U.S. security officials are increasing efforts to thwart possible acts of terrorism in advance of the 10th anniversary of the September 11th, 2001, terror attacks. While the U.S. Department of Homeland Security has not issued specific alerts, law enforcement agencies across the country have heightened security to prevent an assault by al-Qaida and its affiliates or by people acting on their own.
U.S. law enforcement agencies are enhancing security in places that might be terrorist targets. In New York City, a police patrol boat, able to detect a nuclear weapon, monitors shipping and officers inspect underneath the Brooklyn Bridge. While there have been no specific threats, police take these patrols seriously.
"It is absolutely not a joke and the threat is very real," a New York police officer said.
The increased security measures come as the nation remembers the10th anniversary of the September 11tterrorist attacks.

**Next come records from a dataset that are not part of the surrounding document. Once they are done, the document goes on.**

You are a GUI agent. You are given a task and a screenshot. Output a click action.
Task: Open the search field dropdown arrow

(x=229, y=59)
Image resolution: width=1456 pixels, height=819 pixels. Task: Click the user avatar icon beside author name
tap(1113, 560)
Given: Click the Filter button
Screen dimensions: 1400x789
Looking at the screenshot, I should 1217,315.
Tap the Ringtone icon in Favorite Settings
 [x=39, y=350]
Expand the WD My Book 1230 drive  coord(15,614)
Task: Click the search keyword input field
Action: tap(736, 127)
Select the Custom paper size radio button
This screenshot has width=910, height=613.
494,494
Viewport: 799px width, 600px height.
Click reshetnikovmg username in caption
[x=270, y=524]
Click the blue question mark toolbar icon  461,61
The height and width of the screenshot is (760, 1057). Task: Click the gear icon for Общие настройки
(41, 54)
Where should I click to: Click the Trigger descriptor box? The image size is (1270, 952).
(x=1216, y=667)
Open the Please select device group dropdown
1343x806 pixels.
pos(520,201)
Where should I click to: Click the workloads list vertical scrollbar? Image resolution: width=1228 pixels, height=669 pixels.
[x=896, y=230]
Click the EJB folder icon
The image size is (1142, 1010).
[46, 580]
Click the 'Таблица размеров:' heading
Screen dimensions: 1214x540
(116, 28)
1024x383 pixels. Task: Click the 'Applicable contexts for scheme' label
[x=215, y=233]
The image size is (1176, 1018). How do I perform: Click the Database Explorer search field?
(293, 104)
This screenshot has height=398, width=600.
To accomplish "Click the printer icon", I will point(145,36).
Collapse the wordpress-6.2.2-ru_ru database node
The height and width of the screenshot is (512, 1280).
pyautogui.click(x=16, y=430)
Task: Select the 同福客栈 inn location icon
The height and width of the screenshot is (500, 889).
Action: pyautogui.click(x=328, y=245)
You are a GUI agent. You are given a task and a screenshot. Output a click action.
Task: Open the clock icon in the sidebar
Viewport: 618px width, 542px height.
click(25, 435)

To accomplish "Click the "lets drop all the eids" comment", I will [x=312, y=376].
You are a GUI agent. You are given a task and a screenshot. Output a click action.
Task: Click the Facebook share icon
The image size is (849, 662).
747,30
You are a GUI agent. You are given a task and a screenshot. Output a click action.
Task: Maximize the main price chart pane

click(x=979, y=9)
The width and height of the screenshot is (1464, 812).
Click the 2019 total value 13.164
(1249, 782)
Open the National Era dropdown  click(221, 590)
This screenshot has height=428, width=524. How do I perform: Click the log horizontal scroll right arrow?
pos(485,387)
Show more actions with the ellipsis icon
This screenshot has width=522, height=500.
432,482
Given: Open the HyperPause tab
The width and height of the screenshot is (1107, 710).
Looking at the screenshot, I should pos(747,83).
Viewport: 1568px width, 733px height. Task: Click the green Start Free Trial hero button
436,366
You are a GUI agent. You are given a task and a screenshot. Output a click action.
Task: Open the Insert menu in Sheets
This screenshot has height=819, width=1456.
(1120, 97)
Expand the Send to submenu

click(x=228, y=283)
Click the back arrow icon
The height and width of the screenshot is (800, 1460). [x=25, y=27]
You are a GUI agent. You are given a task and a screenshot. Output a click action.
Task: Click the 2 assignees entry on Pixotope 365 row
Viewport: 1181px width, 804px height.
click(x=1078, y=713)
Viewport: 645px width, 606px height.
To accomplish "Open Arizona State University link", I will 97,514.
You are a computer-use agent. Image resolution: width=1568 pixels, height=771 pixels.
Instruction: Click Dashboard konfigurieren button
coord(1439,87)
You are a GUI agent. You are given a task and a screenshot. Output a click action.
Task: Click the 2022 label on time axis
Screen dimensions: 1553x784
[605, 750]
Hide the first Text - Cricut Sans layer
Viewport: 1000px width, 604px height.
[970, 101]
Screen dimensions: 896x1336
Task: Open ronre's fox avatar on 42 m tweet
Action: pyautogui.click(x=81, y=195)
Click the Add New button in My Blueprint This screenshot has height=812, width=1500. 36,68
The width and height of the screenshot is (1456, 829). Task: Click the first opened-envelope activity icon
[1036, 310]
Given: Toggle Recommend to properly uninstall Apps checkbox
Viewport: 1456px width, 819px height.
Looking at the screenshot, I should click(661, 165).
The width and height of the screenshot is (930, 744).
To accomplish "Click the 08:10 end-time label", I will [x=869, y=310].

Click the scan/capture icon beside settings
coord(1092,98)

While the Department of Homeland Security says there is no specific evidence of an al-Qaida plot, the group’s late leader Osama bin Laden reportedly wanted operatives to fly a small plane into a sporting event around the anniversary.
"We have so many small airports and you can fly below radar, (so) that is possibly doable," said Brad Garrett, a former FBI counter-terrorism agent.
Al-Qaida's new leader, Ayman al-Zawahiri, also appeared in numerous videos calling for attacks against U.S. targets and urging Muslims to support his cause.
"This is not the time to become complacent. In fact, in this window that al-Qaida is trying to exploit, we (the United States) should be exploiting and trying to prevent and preempt the next attack," said Frank Cilluffo, the director of the Homeland Security Policy Institute at George Washington University. He says al-Qaida affiliates in Yemen and Somalia could play a role in an attack on U.S. soil.
"With al-Qaida in the Arabian peninsula (based in Yemen) and al-Shabaab, (based in Somalia) you have a number of U.S. foreign fighters who have traveled to Yemen, who have traveled to Somalia and this is obviously a concern from a security standpoint," he said.
Counter-terrorism experts say al-Qaida in the Arabian peninsula is believed to be behind failed plots to blow up U.S. planes. Since those plots unfolded, airport security has been heightened. Jonathan Broder, a defense and foreign policy editor with Congressional Quarterly, says security also needs to be increased on trains.
"There is nowhere near the kind of security in the homeland surrounding our trains and our transportation services like there is for our airlines," he said.
These days, there are extra police patrols at the nation's transportation hubs. Transit systems have started searching passengers' bags and police say more undercover officers are aboard commuter trains.
Analysts say another threat is from homegrown terrorists in the U.S. who have been radicalized by the Internet. In the past 10 years there have been at least 38 plots by homegrown terrorists. Two plots by U.S. residents to set off bombs in New York City failed in the past few years, and the men responsible arrested.
Broder says the country is still vulnerable to an attack. "I think our defenses 10 years after September 11th are a lot better than they were but there is no guarantee that a lone terrorist might (not) get through or that even a al-Qaida terrorist might (not) get through," he said.
Other counter-terrorism analysts say the best way to protect the U.S. is by adding more layers of security and expanding intelligence monitoring to stop the terrorists before they can launch an attack.